When A Distal Tibiofibular Syndesmosis Nonunion Occurs

Nonunion of the distal tibiofibular syndesmosis develops secondary to premature weightbearing, inadequate preparation of the syndesmosis for arthrodesis, metal fixation failure and the presence of unrecognized post-traumatic distal-lateral tibial necrosis. The surgeon should resect the nonunion until only healthy, viable bone remains. This frequently results in significant bone loss. While most publications recommend the use of impaction cancellous bone grafting supplemented with a fibular side plate and multiple fibula-pro-tibia compression screw stabilization, this approach mandates protracted periods of non-weightbearing, and union is often incomplete, making further revision likely.^{9,29,42,50,51,64}    The subsequent revision is even more complex due to the multiple osseous defects in the fibula from prior hardware insertion and removal, and the need for resection of additional bone about the syndesmosis nonunion site resulting in significant osseous defects.
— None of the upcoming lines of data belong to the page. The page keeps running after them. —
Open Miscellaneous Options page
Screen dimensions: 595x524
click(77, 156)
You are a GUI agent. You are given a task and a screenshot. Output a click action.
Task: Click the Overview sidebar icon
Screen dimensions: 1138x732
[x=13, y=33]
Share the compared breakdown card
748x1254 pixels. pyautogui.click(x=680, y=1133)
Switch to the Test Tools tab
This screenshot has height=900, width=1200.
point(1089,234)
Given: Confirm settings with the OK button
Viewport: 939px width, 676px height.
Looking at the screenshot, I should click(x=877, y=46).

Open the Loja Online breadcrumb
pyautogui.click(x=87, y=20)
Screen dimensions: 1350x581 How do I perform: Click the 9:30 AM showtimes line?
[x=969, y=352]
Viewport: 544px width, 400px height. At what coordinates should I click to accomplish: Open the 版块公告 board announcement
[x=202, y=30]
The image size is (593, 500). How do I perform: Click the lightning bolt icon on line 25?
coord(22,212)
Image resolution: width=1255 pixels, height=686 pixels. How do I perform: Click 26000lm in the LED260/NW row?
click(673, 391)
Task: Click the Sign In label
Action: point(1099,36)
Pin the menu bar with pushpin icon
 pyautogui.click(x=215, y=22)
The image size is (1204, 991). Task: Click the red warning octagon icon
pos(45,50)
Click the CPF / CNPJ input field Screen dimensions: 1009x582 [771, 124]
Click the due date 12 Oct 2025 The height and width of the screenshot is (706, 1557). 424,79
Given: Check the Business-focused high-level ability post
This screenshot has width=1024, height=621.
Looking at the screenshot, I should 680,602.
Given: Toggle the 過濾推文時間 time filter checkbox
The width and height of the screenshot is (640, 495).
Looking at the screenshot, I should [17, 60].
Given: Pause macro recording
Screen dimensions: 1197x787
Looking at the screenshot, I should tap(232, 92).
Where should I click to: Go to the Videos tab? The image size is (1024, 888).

Instead, we recommend the implantation of multiple 0.062-inch Kirschner wires bent and twisted into various geometric shapes (i.e., coils, crosses, pyramids, etc.) within the osseous defect followed by the insertion of polymethylmethacrylate cement, adhering to the principles of cemented total knee arthroplasty (see photos D-F on page 53).^65,66

What You Should Know About Aseptic Osteolysis

The development of aseptic osteolysis following total ankle replacement is the major cause of failure. It increases with time and results in loss of fixation of the prosthesis. This process involves a macrophage mediated osteolytic destruction of periprosthetic bone secondary to phagocytosable UHMWPE wear debris usually as a result of component malposition.^60,67-79 Specific to the Agility Total Ankle Replacement Systems, aseptic osteolysis about the tibial tray may or may not involve subsidence and/or component loosening. Aseptic osteolysis involving the talar component nearly universally involves varying degrees of subsidence and component loosening. The resultant bone loss can be quite extensive.^37,80

When Aseptic Osteolysis Involves The Tibial Component

When it comes to aseptic osteolysis about the tibial tray without subsidence, one should resect all cyst contents and proceed to implant multiple 0.062-inch Kirschner wires bent and twisted into geometric shapes within the osseous defect with subsequent insertion of polymethylmethacrylate cement (see photos F-H on page 54). Aseptic osteolysis about the tibial tray with subsidence remains a challenge. The only options are explantation and conversion to the INBONE^® Total Ankle Replacement Systems (Wright Medical Technology) (see photos on page 56) or when more bone remains, coversion to the Salto Talaris^™ Total Ankle Prosthesis (Tornier) or tibio-talo-calcaneal arthrodesis with bulk femoral head allograft and retrograde compression intramedullary nail fixation.^45,48,84-86    Once the Salto Talaris^® XT Revision Total Ankle Prosthesis (Tornier) is available for use in the U.S., the options for revision total ankle replacement will become more plentiful as this system includes stemmed tibia and talar components, augmented talar components, and a large array of thick UHMWPE inserts.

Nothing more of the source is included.